=== TASK TO COMPLETE ===
Below are the records; extract from them the line containing "Image resolution: width=951" to the line containing "Task: Select the", both lines included, exactly and with no pictures.

Stored records

□ □ □ □ □ □ □

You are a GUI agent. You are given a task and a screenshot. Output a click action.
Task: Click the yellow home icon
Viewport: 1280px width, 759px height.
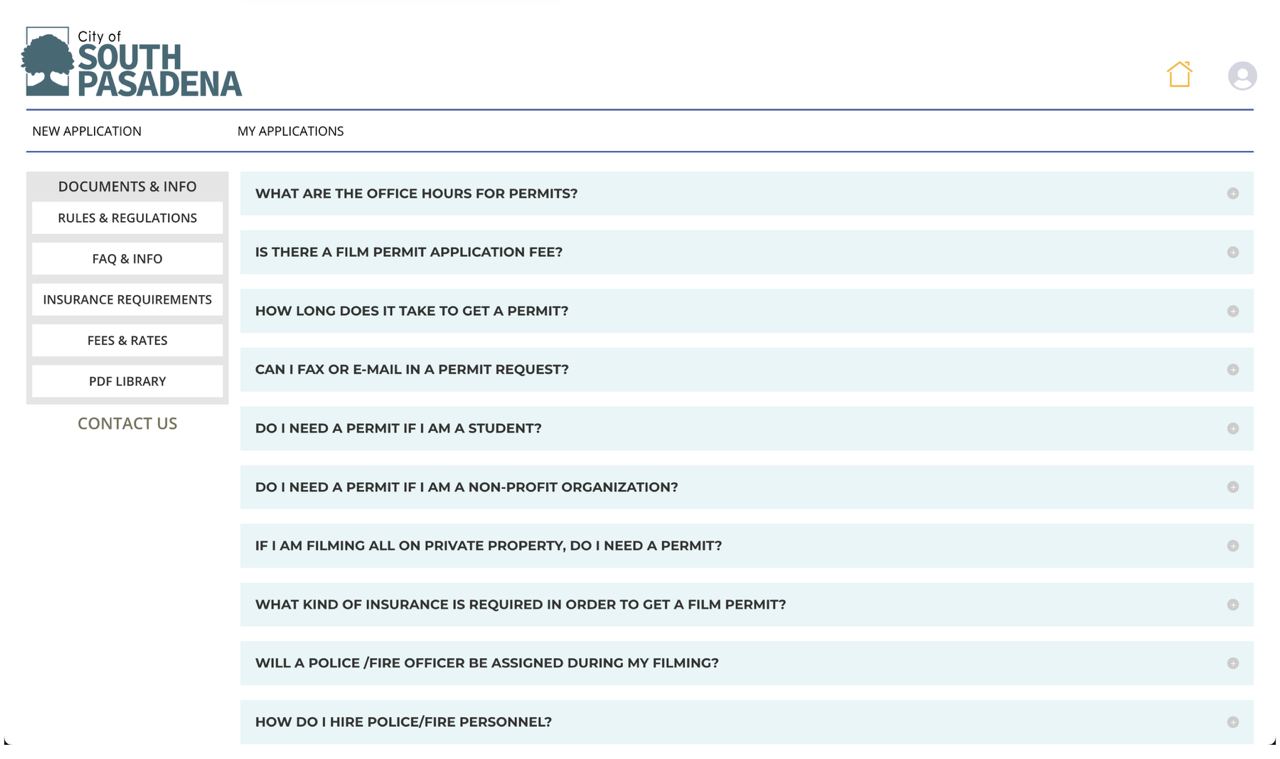coord(1179,75)
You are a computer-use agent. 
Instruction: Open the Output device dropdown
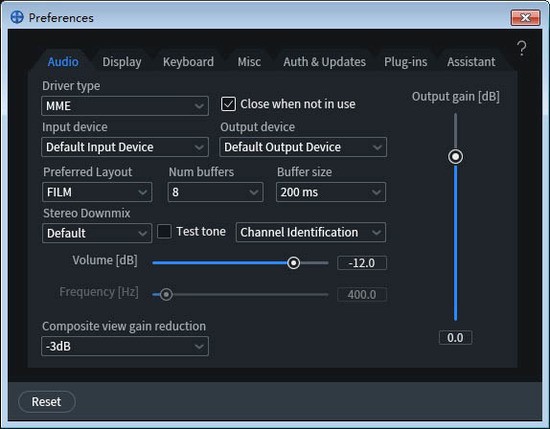303,147
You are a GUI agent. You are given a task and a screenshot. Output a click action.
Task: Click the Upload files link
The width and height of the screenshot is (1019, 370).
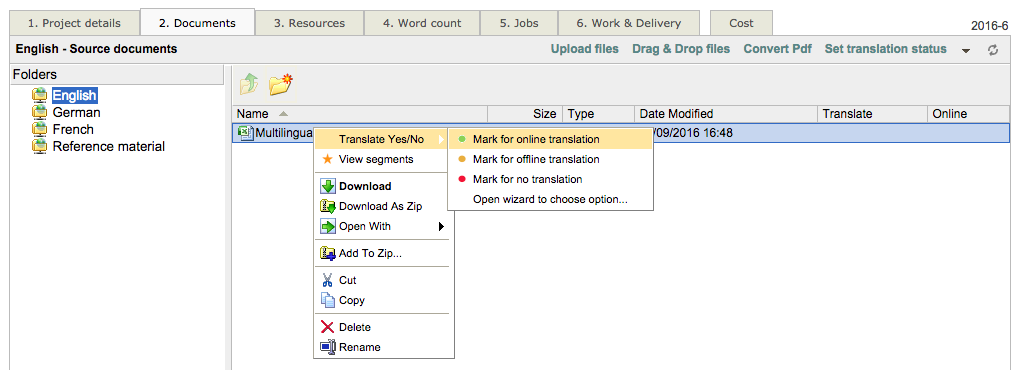[585, 49]
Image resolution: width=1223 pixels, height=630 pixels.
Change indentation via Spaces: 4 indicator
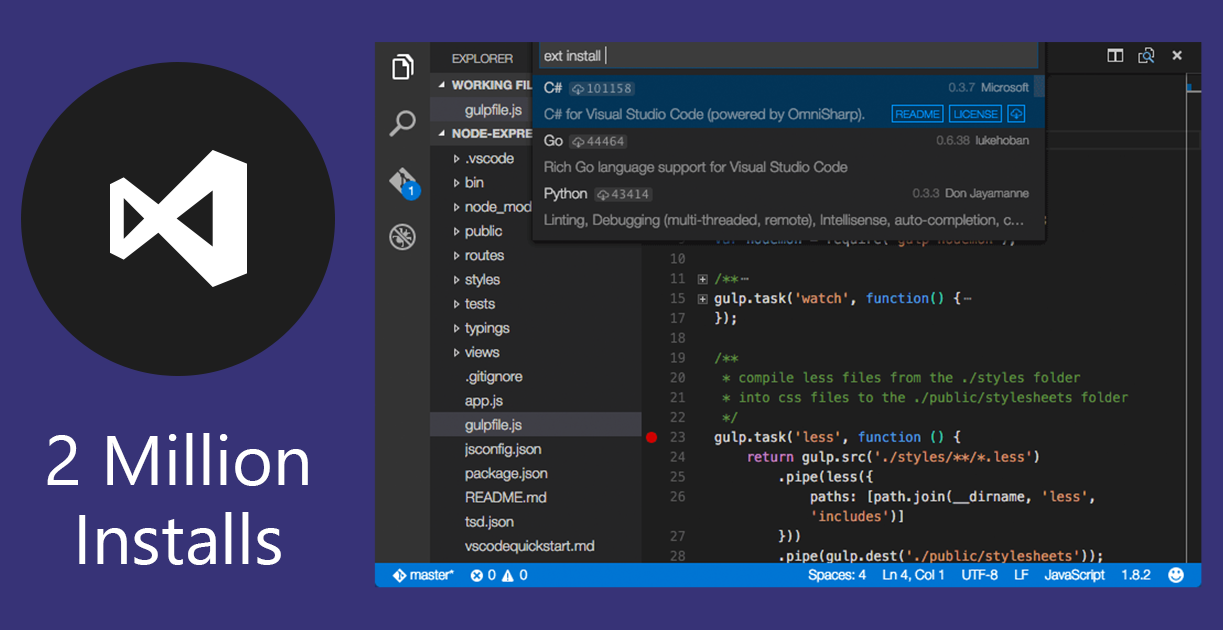pyautogui.click(x=837, y=575)
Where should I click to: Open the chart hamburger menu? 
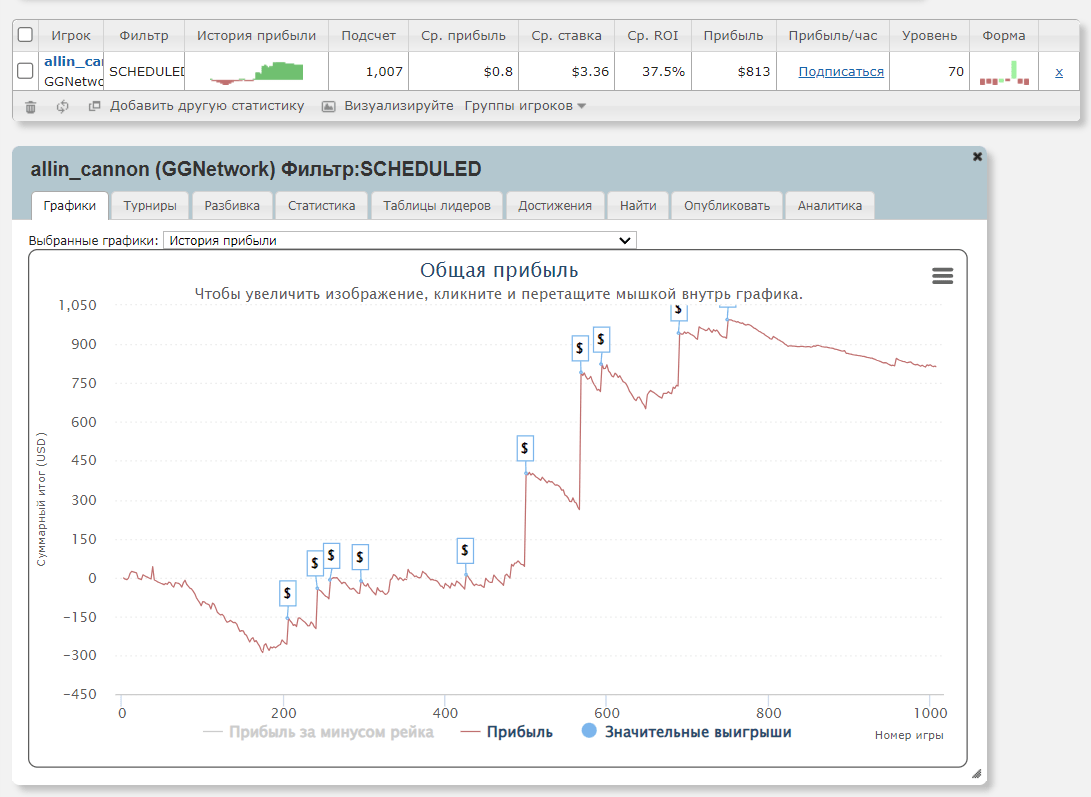tap(942, 276)
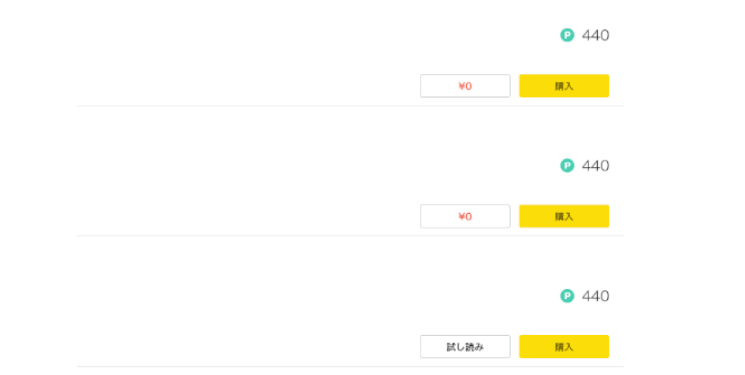Click 購入 label on first yellow button
745x375 pixels.
pos(564,86)
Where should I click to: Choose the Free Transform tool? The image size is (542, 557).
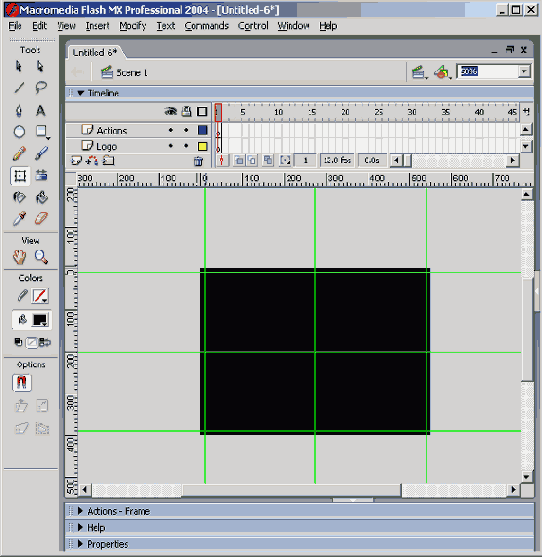click(x=20, y=176)
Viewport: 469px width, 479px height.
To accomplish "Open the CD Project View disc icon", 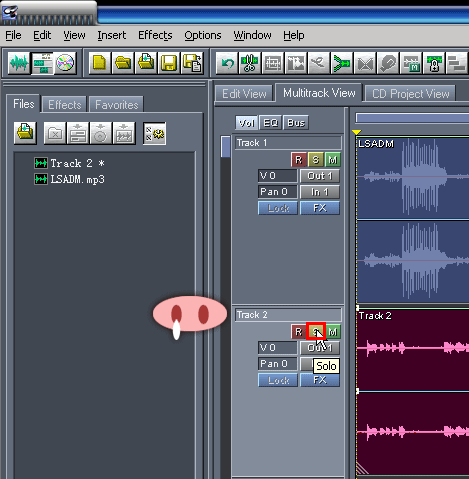I will coord(65,63).
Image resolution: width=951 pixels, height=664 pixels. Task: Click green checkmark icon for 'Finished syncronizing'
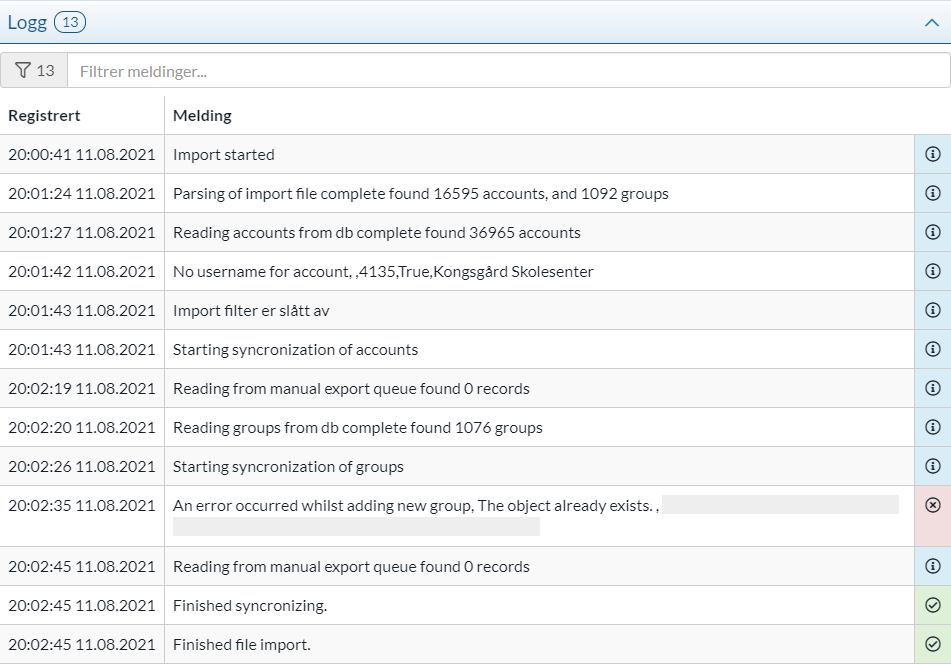pos(932,605)
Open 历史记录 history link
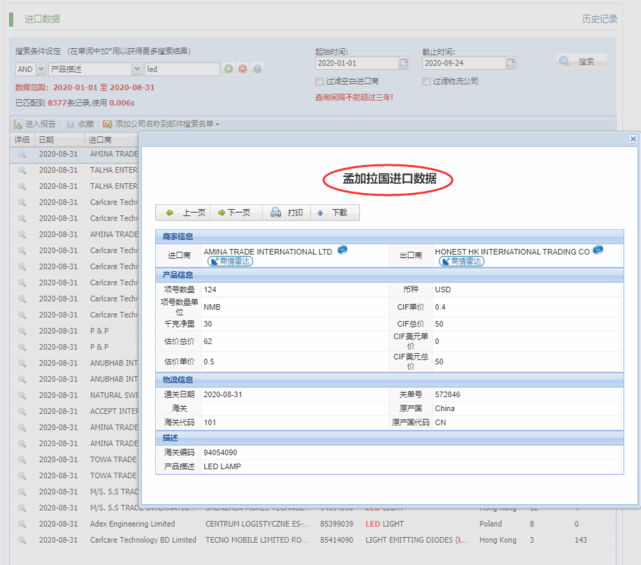The height and width of the screenshot is (565, 641). click(x=599, y=18)
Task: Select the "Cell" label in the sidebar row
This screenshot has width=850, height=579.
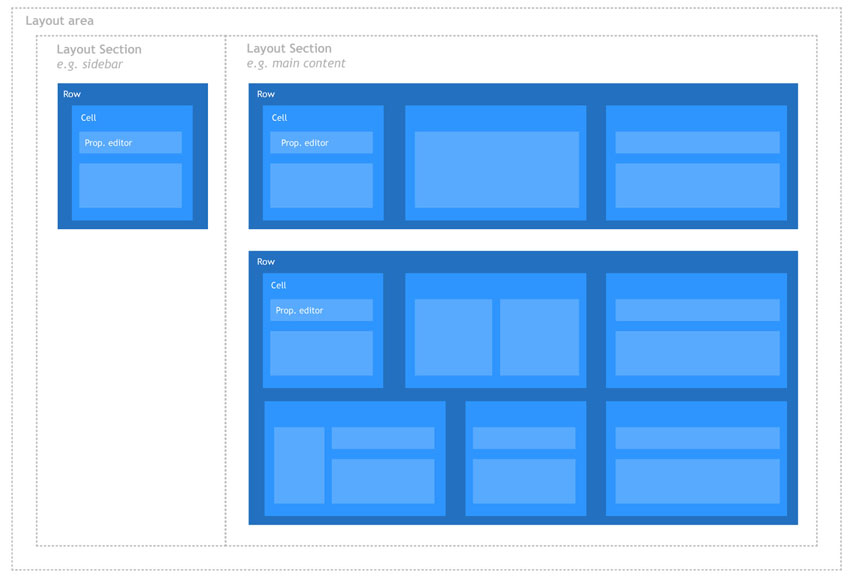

□ □ □ □ □ □ □

=== RESPONSE TO THE TASK ===
Image resolution: width=951 pixels, height=664 pixels. Task: Click green checkmark icon for 'Finished syncronizing'
pos(932,605)
Open 历史记录 history link
The height and width of the screenshot is (565, 641). click(x=599, y=18)
Task: Select the "Cell" label in the sidebar row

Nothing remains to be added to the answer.